Marriott Vacations to Get New CEO as Timeshare Sector Faces Higher Hurdles

Marriott Vacations Worldwide‘s current president, John Geller, will become CEO of the timeshare giant on January 1, 2023, succeeding Stephen Weisz, who’s retiring. Geller will be taking the helm at a time when the company may see how well timeshare sales perform during economically turbulent times.

Geller has been the company’s president since 2021 and was its chief financial officer for over a decade. He’s helped Marriott Vacations slip off the timeshare sector’s reputation for locking customers into convoluted contracts after extensive sales pitches. The company has done this through simplified processes, brand standard processes, and the delivery of better-than-average inventory at “upper-upper-scale” resorts. Since its spinoff from Marriott International in 2011, it has gone from 12 percent to 17 percent market share.

Geller’s experience will be handy as the timeshare sector navigates a possible recession. A Bloomberg survey of economists estimates that the chance of a U.S. recession is at about one in three — and the chance of a European recession is at one in two.

“An inflationary environment increases the value proposition of timeshare,” Geller said in an interview with Skift.
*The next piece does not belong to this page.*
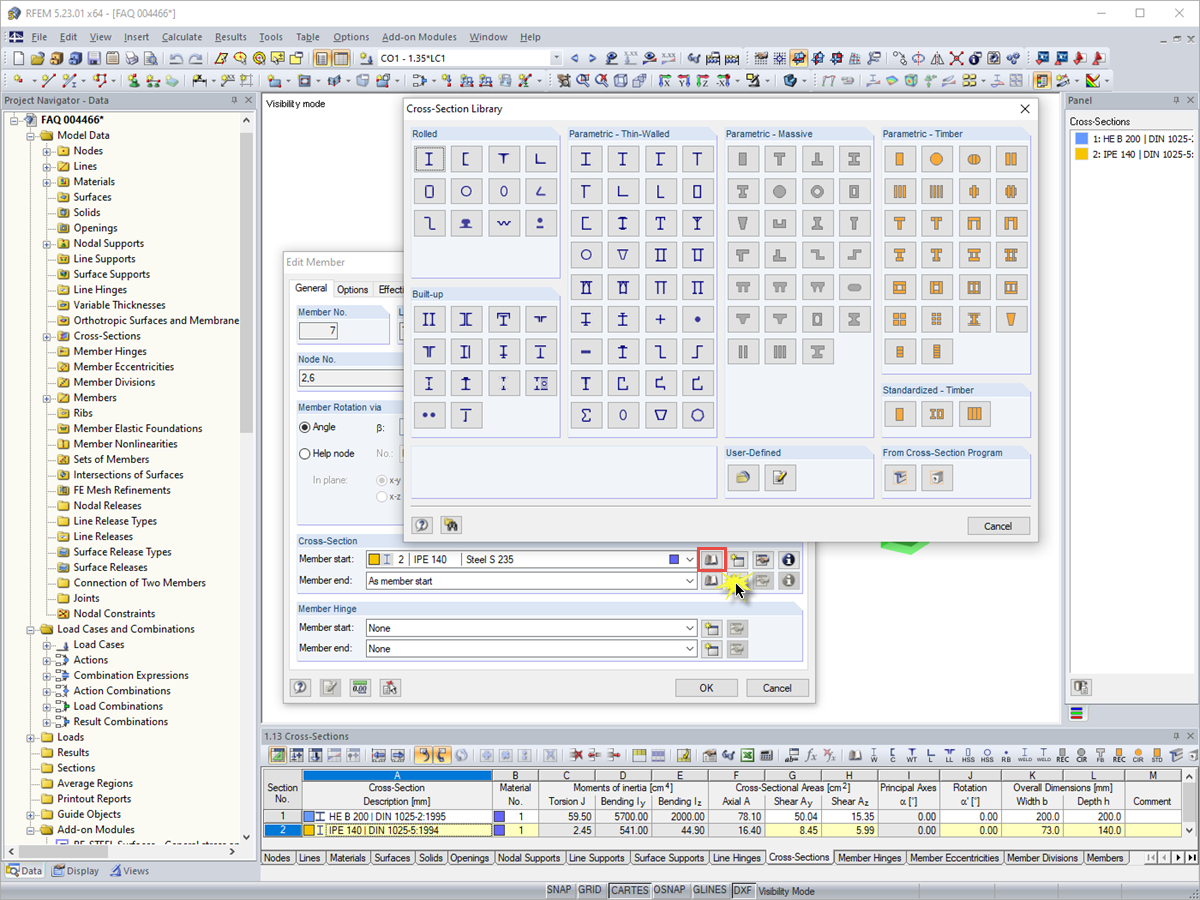1200x900 pixels.
Task: Select the Angle radio button for member rotation
Action: (x=305, y=427)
A timeshare contract helps owners lock in a price long-term, compared with spikes in daily hotel rates.

“[In early June] we took our vacation contract sales up roughly $100 million [to $1,875 million forecast this year] because the product is resonating more than ever,” Geller said, adding that sales volumes are above pre-pandemic 2019 levels.

Industry-wide, the annual maintenance fee timeshare companies charge rose 15 percent over the five years through 2021, while the cost of a seven-night hotel stay at a “resort hotel” rose 24 percent before resort fees and taxes, according to the American Resort Development Association (ARDA).